When I first started using AWS EC2 instances regularly it was to run Amazon EMR jobs. During this phase I would mix and match EC2 instance types to get the most cost-effective solution for crunching our data. With the cluster size needed to process all of our data cost was always going to be a factor, so I ventured into the using spot instances over on-demand instances.
What are spot instances?
One of the main benefits of using AWS is that you only pay for what you use and EC2 instances are a great example for that. So as the demand for EC2 instances fluctuates Amazon attempts to sell the surplus resources off in the form of spot instances.
The approach Amazon have adopted for users to get this surplus computing power is a bidding process, so the highest bid gets the surplus computing power for the time they are the highest bidder or until they no longer need it.
For example; if there is surplus availability of m1.small type instances then Amazon may start the bidding at 2 cents per hours. So if someone bids 6 cents then they will get that resource at 2 cents and the current bid stays at 2 cents until all the surplus computing is used by that bidder; or by any other bidders.
If someone requires more than is currently free and available at the time; due to it having already been allocated, then at this point the current bid raises to whatever the person is willing to bid, if this is less than your maximum bid then you keep your instances otherwise you will have your instances; unceremoniously, terminated and these will be re-allocated to the highest bidder. The new current bid will now be set above your old maximum bid of 6 cents and someone will have to outbid this to gain control of the surplus resource.
How bidding works
The only upside to losing out whilst in flight is that you don’t pay for the current hour you are using, so if you are 50 mins into your allocated time and you lose the instance due to a higher bidder then you don’t pay for that hour, so in fact you get 50 mins free.
Bidding is per instance type, in a particular Availability Zone in a particular region and Amazon implies that bidding for an m1.small will not affect the bidding for an m1.large in the same Availability Zone nor will bidding for an m1.small in Availability Zone A affect the bidding for an m1.small in Availability Zone B.
When you submit your spot request you give the details of what instance type you need, Availability Zone, Region, etc. along with your maximum bid. Now the maximum bid price is sometimes misunderstood in that people think this is the price you will actually pay for the instance; which is not the case, it is the maximum you are willing to pay per hour for the instance. If the instance bid price remains at 2 cents and your maximum bid price is 10 cents you still only pay 2 cents per hour. If another bidder came in and bid 8 cents then you will still keep the instances but now you will be paying 8 cents per hour and not 2 cents but still not 10 cents.
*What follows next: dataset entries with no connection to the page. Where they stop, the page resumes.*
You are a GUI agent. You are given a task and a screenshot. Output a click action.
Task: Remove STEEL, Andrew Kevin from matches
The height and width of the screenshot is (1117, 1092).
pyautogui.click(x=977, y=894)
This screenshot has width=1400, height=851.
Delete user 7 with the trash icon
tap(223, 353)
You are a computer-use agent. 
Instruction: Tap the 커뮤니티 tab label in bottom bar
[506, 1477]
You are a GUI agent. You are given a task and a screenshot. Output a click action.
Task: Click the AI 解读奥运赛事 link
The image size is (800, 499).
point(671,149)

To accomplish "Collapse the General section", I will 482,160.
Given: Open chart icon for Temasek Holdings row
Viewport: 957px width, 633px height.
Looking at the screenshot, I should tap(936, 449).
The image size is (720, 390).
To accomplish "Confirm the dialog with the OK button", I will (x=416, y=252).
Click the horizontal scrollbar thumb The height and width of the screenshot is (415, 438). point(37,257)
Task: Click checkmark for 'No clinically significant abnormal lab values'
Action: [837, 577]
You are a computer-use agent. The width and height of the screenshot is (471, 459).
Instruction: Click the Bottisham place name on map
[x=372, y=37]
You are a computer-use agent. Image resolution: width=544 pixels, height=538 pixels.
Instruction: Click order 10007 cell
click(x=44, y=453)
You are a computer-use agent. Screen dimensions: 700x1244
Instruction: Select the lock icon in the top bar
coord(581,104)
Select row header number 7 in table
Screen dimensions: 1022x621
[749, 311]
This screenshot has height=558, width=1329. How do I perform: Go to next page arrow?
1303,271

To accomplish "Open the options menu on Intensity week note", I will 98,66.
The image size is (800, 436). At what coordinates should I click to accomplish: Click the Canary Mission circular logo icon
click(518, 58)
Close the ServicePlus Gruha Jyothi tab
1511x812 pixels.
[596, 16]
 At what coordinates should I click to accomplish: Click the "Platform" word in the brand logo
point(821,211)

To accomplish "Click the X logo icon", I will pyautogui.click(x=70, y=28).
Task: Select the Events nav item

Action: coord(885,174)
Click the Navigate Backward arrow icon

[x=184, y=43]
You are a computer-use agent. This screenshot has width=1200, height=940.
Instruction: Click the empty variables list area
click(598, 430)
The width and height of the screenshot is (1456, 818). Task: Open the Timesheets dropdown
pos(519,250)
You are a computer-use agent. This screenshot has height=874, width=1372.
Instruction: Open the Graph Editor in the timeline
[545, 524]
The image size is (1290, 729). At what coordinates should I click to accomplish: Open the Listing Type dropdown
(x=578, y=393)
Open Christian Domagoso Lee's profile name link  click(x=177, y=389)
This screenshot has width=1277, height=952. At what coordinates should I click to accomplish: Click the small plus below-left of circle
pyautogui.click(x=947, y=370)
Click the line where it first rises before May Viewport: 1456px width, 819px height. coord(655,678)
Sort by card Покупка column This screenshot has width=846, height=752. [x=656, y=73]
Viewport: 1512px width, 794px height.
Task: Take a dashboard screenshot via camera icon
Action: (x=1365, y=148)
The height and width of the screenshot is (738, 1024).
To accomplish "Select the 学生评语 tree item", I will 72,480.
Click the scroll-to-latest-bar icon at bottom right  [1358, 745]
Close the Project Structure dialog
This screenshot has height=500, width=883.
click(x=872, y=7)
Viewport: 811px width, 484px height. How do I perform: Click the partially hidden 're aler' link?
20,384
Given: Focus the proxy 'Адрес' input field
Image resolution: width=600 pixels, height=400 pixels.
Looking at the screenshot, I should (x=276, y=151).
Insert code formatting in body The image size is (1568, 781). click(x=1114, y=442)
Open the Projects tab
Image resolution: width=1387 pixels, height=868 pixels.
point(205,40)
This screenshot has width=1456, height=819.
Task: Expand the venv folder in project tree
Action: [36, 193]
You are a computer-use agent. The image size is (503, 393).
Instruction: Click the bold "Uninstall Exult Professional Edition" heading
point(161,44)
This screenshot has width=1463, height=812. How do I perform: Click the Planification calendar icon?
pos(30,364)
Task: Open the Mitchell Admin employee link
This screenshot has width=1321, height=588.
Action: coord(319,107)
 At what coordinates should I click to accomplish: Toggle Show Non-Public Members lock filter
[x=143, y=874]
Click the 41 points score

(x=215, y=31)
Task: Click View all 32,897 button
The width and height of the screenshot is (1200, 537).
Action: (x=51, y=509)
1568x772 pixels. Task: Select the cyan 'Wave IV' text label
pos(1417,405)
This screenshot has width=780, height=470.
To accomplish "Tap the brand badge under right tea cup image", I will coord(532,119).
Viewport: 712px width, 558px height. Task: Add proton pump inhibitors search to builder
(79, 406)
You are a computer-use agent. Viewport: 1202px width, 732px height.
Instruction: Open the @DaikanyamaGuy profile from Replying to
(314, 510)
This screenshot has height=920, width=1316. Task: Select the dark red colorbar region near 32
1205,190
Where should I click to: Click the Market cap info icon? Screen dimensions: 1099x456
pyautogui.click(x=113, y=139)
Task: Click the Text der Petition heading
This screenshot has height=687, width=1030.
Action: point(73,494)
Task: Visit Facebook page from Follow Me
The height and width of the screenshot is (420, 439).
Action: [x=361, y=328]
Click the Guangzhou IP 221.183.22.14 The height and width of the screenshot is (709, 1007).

Choosing when to use spot instances
Losing out on instances whilst in flight can obviously be a major issue in certain situations so you must carefully decide whether using spot instances is acceptable for you. In my case this was fine because I could merely re-run the job again manually or waiting until the next hourly scheduled job kicked in again but if you are supporting critical services then spot instances may not be suitable.
Beware the m1.small spike factor
From my experience I have noticed that the activity on the spot market for m1.small instances is more volatile than the other instance types. The result of this is that the spot pricing for this instance type can vary dramatically thus leaving you either unable to get a spot instance or losing it in flight.
I have a few theories on why its so volatile, the first one being that when a company starts to use AWS; and EC2 instances, they normally start this venture with a spike or two and with little knowledge of the pricing structure and with the cost implications at the back of their minds they normally choose the cheap (and default) option; that being m1.small spot instances. Also with the knowledge that they pay for what they use they often terminate their instance early thinking that this will cost them less not knowing that they still pay for the hour regardless. So if all companies start via this route then this will cause the spot price to fluctuate and increase the activity on the spot market.
To compound this issue; whilst the aforementioned is going on another company performs the same actions but sold on the fact that spot instances are cheaper they raise their bid price to make sure they get their spot instance, not realising that their bid price is greater than the cost of the on-demand instance (you can often see bid prices of $10 for a $0.20 instance). This; again, causes the spot price to fluctuate.
Another reasons for high activity on the spot market for m1.small instances is that companies often create throw away environments such as QA, Staging, R&D, etc. which require less Ec2 power than the Production environment so they opted for the smaller cheaper instances; such as the m1.small spot instance, which obviously drains the resources, raises the bid price and, causes high activity on the spot market.
To overcome the m1.small spike factor you might want to try using m1.medium spot instances instead. These are hopefully less popular and could be cheaper than the m1.small spot instances; due to their demand being less, and hopefully a little more reliable.